* [Directions for this task] Extract the line that contains "Viewport: 1372px width, 876px height." and every line after it through the end of the records below, exactly as written, leaving out any pictures.

[[ The input, beginning ]]

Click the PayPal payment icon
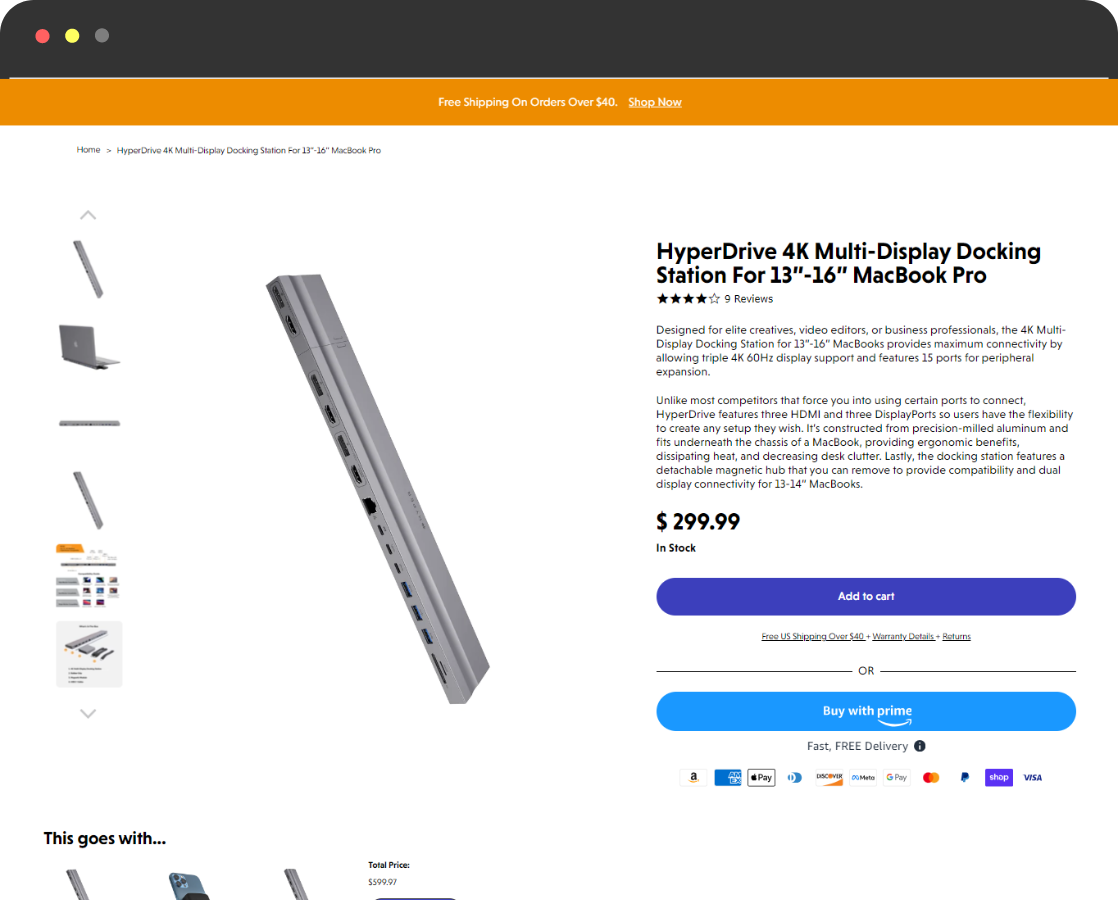This screenshot has width=1118, height=900. (x=965, y=777)
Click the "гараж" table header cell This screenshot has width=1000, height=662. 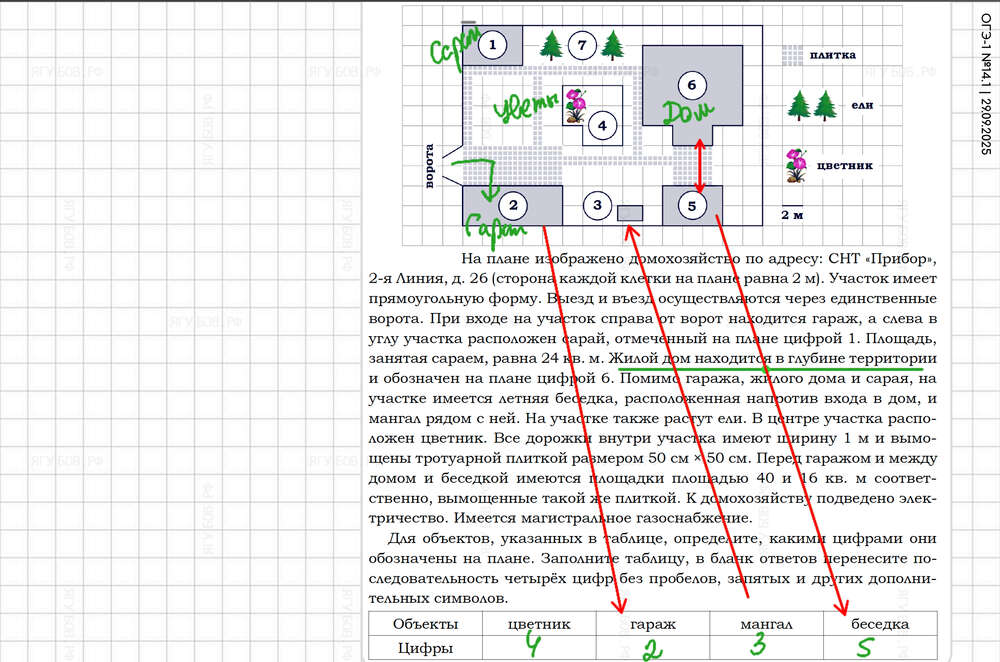pyautogui.click(x=652, y=623)
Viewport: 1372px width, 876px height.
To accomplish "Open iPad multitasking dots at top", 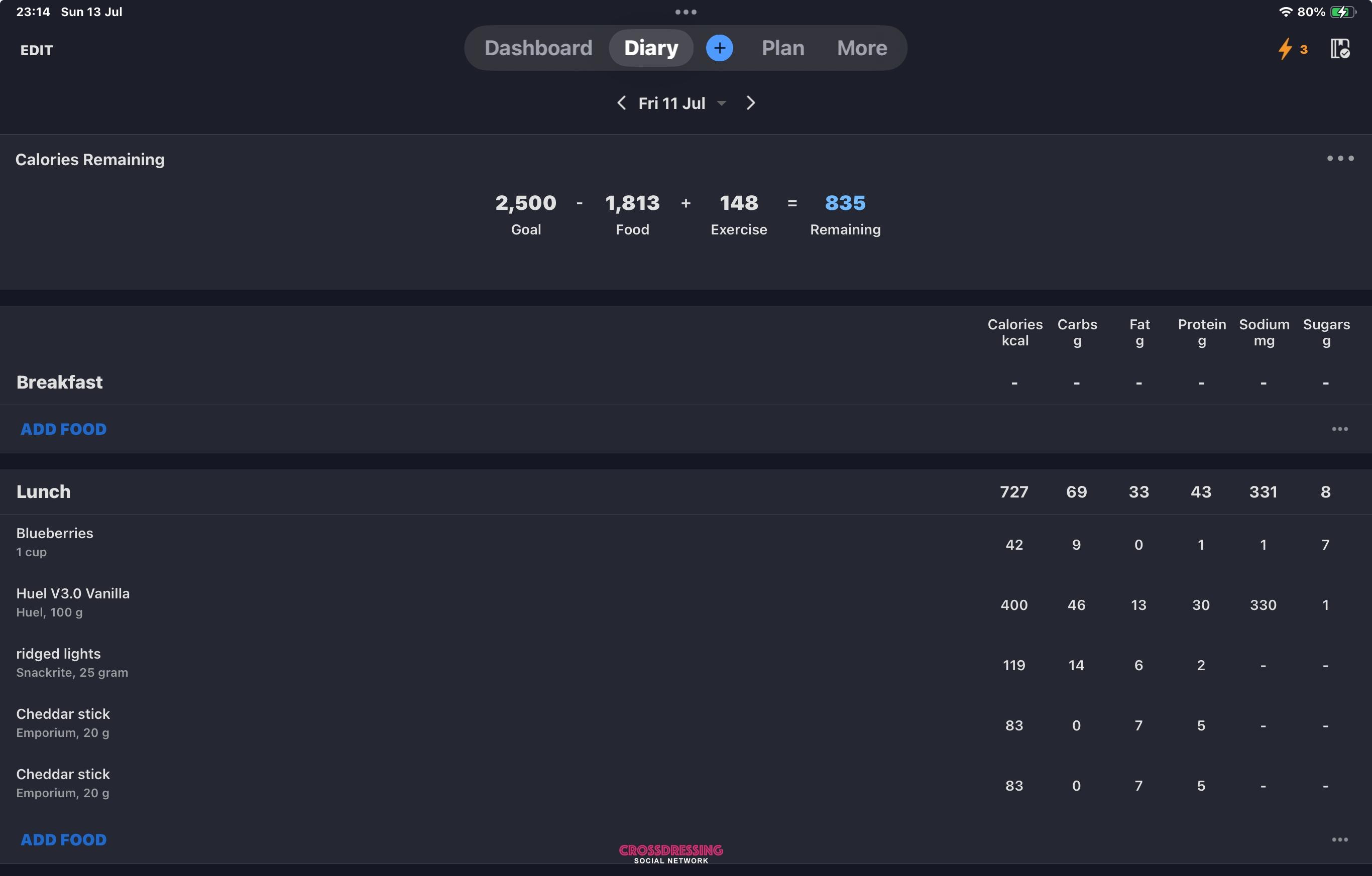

[[ The input, end ]]

* [Solution to the problem]
Viewport: 1372px width, 876px height.
To accomplish "Open iPad multitasking dots at top", 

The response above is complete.